Dark Energy: Vacuum Fluctuations, the Effective Phantom Phase, and Holography

TL;DR

This paper explores models of dark energy that mimic phantom behavior without exotic matter, using vacuum fluctuations and holography, and discusses quantum effects preventing future singularities.

Contribution

It introduces two novel dark energy models—decaying vacuum cosmology with vacuum fluctuations and a holographic model with an infrared cutoff—that produce effective phantom phases.

Findings

Phantom behavior can emerge from vacuum fluctuations without exotic matter.

Quantum effects can prevent Big Rip singularities in holographic models.

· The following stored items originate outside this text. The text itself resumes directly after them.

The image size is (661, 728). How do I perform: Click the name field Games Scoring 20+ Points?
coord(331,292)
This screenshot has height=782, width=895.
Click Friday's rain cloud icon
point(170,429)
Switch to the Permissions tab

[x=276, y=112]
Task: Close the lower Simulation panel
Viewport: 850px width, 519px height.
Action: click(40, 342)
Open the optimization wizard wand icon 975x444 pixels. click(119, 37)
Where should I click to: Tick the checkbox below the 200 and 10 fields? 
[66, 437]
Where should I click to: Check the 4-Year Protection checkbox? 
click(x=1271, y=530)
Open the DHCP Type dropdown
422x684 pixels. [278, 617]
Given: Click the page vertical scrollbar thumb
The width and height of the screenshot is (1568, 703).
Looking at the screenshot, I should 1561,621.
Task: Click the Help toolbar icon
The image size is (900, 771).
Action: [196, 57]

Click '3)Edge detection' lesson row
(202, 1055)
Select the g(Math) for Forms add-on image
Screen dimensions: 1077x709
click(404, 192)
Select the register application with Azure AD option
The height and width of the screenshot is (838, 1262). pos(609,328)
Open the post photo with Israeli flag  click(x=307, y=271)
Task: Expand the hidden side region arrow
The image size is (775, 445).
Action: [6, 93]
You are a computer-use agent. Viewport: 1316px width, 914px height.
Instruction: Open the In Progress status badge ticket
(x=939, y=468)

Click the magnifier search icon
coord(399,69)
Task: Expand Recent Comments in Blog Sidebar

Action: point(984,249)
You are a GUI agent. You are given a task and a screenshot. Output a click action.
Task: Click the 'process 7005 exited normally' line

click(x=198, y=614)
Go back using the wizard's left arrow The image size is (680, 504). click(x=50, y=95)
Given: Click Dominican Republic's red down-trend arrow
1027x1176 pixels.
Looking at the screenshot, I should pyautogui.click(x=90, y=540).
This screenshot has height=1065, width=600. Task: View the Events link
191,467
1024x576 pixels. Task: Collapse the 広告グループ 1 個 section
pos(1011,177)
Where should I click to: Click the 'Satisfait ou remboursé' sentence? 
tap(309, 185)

The models provide alternative explanations for dark energy phenomena.

Abstract

We aim at the construction of dark energy models without exotic matter but with a phantom-like equation of state (an effective phantom phase). The first model we consider is decaying vacuum cosmology where the fluctuations of the vacuum are taken into account. In this case, the phantom cosmology (with an effective, observational $\omega$ being less than -1) emerges even for the case of a real dark energy with a physical equation of state parameter $\omega$ larger than -1. The second proposal is a generalized holographic model, which is produced by the presence of an infrared cutoff. It also leads to an effective phantom phase, which is not a transient one as in the first model. However, we show that quantum effects are able to prevent its evolution towards a Big Rip singularity.